Contemporary brand Retrosuperfuture was founded in 2007 and is based out of Italy. The designs recently arrived stateside to widespread acclaim. They mix European aesthetics with refined tailoring references, streetwear cues and occasional pops of color.
Moscot's made a name for itself in New York City since 1899, when Hyman Moscot sold eyeglasses from his pushcart in downtown Manhattan. The brand remains family-owned and -operated, although the collection's been divvied up into two categories, Moscot Originals and Moscot Spirit, the latter of which riffs on Moscot's signature designs with pops of color, ornamentation and other adornments. You'll find a lot of acetate frames, but the occasional metal ones, too.

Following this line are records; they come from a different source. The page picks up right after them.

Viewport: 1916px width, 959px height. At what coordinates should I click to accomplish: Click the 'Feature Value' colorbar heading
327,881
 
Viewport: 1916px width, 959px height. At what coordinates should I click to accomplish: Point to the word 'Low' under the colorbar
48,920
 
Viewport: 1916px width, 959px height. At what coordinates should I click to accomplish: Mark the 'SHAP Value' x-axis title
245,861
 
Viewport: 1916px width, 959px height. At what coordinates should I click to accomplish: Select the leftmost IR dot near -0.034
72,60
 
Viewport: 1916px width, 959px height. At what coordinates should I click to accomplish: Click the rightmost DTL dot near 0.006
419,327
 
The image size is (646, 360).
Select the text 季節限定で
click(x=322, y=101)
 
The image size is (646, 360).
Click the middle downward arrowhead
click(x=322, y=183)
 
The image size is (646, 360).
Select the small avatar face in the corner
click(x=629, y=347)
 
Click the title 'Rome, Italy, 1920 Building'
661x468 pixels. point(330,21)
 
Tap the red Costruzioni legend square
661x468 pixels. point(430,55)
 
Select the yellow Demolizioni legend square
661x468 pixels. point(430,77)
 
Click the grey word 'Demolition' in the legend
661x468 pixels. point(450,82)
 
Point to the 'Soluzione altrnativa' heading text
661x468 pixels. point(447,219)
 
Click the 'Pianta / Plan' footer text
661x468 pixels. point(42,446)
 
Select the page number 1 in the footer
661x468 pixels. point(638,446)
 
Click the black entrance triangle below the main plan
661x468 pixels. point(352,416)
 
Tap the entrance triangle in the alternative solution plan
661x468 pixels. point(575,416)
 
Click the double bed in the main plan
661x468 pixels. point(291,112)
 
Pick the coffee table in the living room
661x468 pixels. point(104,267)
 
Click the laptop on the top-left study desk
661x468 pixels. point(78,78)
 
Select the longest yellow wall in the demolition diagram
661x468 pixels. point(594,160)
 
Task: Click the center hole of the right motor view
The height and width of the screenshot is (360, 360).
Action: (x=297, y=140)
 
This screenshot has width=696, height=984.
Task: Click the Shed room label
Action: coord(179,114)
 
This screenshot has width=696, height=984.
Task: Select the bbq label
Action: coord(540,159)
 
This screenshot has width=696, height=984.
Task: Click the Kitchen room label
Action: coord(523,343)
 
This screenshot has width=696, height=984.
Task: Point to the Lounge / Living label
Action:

Oliver Peoples was founded by Mr. Leight co-founder Larry Leight. It launched in 1986, then independently, although the brand has since been sold to Luxottica (who owns Oakley and Ray-Ban). All of the frames are designed in LA and manufactured in Japan or Italy, like many other brands that sustain similar quality levels. You can find Oliver Peoples at eponymous boutiques or a bunch of eyeglass retailers.
Cutler and Gross gathers inspiration from interesting sources: art and architecture, parks and progressive design movements. These influences result in frames that push the boundaries of vision correction, veering it closer toward art than merely a means of seeing better. (But, don't fret, these will surely help you see better.)